======== Texto de lectura

Siguiendo en la línea, ya en 1996, el investigador
latinoamericano Guillermo Orozco Gómez,
se interesó por la gran influencia que ejercía la televisión en el espectador.
El proceso de ver la televisión no es ni mucho menos efímero, no empieza y
acaba al encender y apagar la televisión, sino que va mucho más allá. Lo que
los más pequeños ven en la televisión se queda almacenado en su mente, construyendo
en base a esa información una visión del mundo que le llevará actuar de un determinado
modo. Famosa es la frase: ¿viste ayer el programa de televisión?
Por tanto, la televisión y los medios de comunicación funcionan como un fuerte agente
de socialización, si tenemos en cuenta, tal y como argumentan los autores,
que el entretenimiento es primordial en el mundo en el que vivimos. Ahora bien,
desde la escuela hasta en el ámbito familiar se debe fomentar el juicio crítico, ayudando a los más pequeños a
serlo y siéndolo nosotros mismos. Debemos tener presente, como indica Orozco, que
apagar la televisión no implica que los contenidos salgan de nuestra mente. La
única forma de ser realmente libres es reflexionar sobre los mismos para descartar
o guardar aquellos que consideremos significativos. Por suerte, en este proceso crítico las nuevas tecnologías tienen mucho que ofrecernos, pues dejamos de ser meros receptores pasando a ser también emisores de mensajes.

================

▶ _Instrucciones de tarea_:
Devuelve sin cambios el fragmento del texto sobre la influencia de la televisión que va desde "Por tanto, la" hasta "emisores de mensajes.", ambos incluidos.

======== Bloque de datos

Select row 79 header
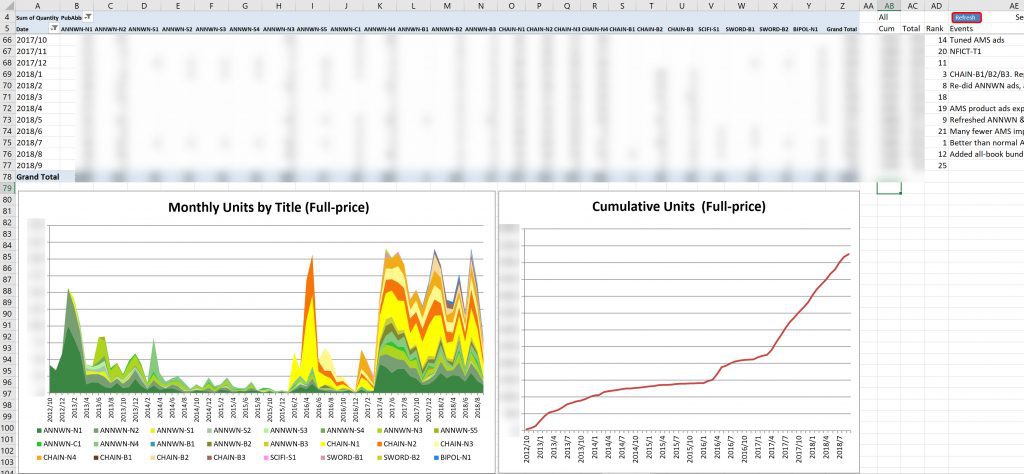Image resolution: width=1024 pixels, height=474 pixels. pyautogui.click(x=7, y=188)
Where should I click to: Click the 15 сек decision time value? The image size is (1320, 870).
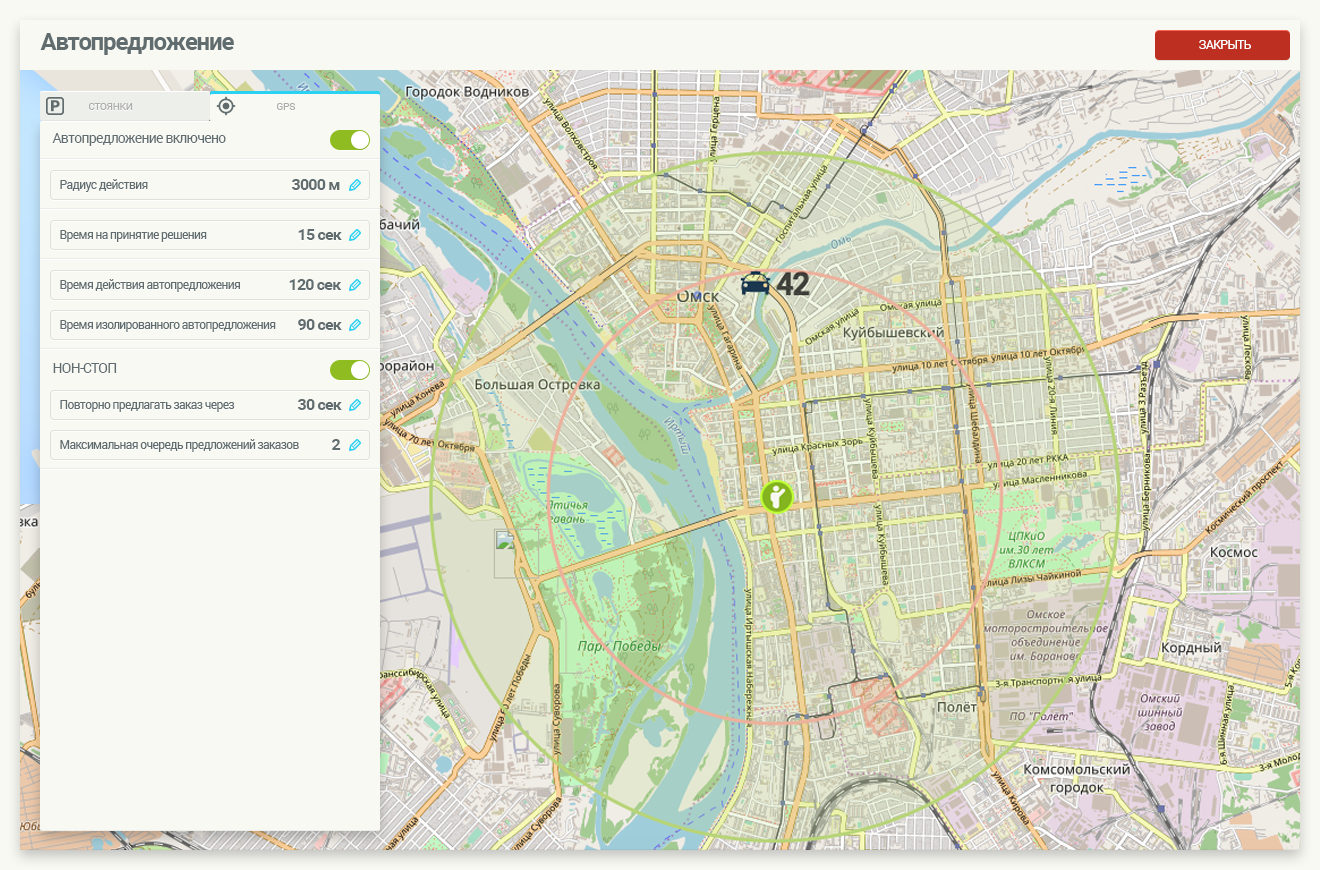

================

▶ _Respuesta escrita_:
Por tanto, la televisión y los medios de comunicación funcionan como un fuerte agente
de socialización, si tenemos en cuenta, tal y como argumentan los autores,
que el entretenimiento es primordial en el mundo en el que vivimos. Ahora bien,
desde la escuela hasta en el ámbito familiar se debe fomentar el juicio crítico, ayudando a los más pequeños a
serlo y siéndolo nosotros mismos. Debemos tener presente, como indica Orozco, que
apagar la televisión no implica que los contenidos salgan de nuestra mente. La
única forma de ser realmente libres es reflexionar sobre los mismos para descartar
o guardar aquellos que consideremos significativos. Por suerte, en este proceso crítico las nuevas tecnologías tienen mucho que ofrecernos, pues dejamos de ser meros receptores pasando a ser también emisores de mensajes.